In 1989, the Takenaka Corporation pitched Sky City 1000 as a solution to Tokyo's land crunch. This 3,281-foot tower will accommodate approximately 36,000 full-time residents and 100,000 workers. Residents will live in the side pillars and 14 dish-like plateaus will fill the tower centers with foliage.
Why It's Awesome:
As you know, Japan has a problem with space. And we aren't talking about Mechagodzilla constantly coming down to Earth and stomping the Harajuku.
Japan has the highest land prices on the planet. Although Sky City 1000 is a pricey endeavor, a bulk of its expenses will be land costs. By smooshing the population of a small town into a structure three times taller than the Eiffel Tower, the builder can preserve greenspace and save enough yen to later retrofit the place with holodecks.
Why You'll Shit Your Pants:
Do you live or work in a skyscraper? Have you see what the fire drills (or, God forbid, actual fires) are like? Now imagine 130,000 people are in your building at the moment the disaster strikes.
Look at it. How the hell do you evacuate this thing? You're not going to use the elevators in a disaster; are you going to run downstairs? It's a freaking kilometer high (more than double the World Trade Center towers) and 400 meters wide. What are they going to do, equip everyone with jet packs?
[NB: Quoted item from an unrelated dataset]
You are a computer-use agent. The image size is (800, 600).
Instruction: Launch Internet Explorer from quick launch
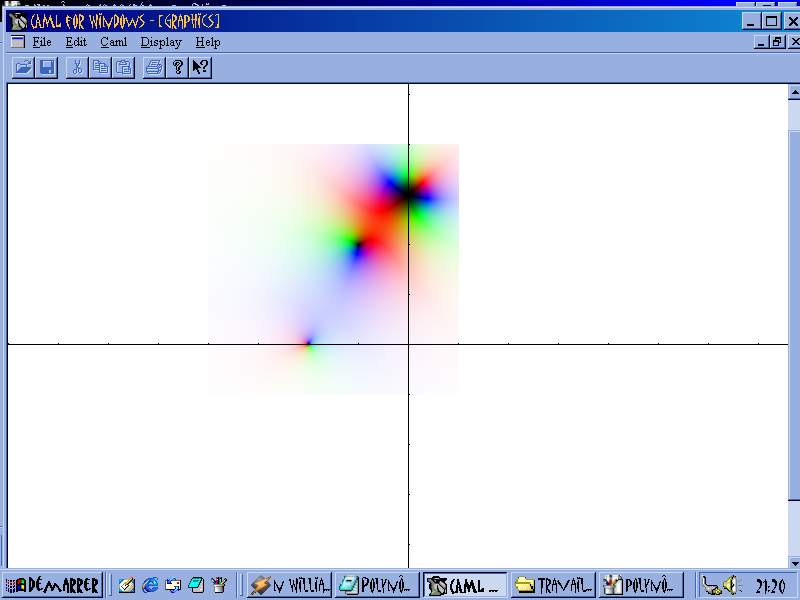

Crime. In a future where living in an average apartment building is considered luxurious, chances are the poor and disenfranchised would get packed like sardines in this monolithic high rise. And with 36,000 folks crammed wall-to-wall, things would get so bad they'd have to send in the Japanese Robocop.
That's actually probably Mega Man.
Look, Japan, we understand land is limited, but how gigantic of a people-storage facility can you build before before the whole thing just gets ridiculous?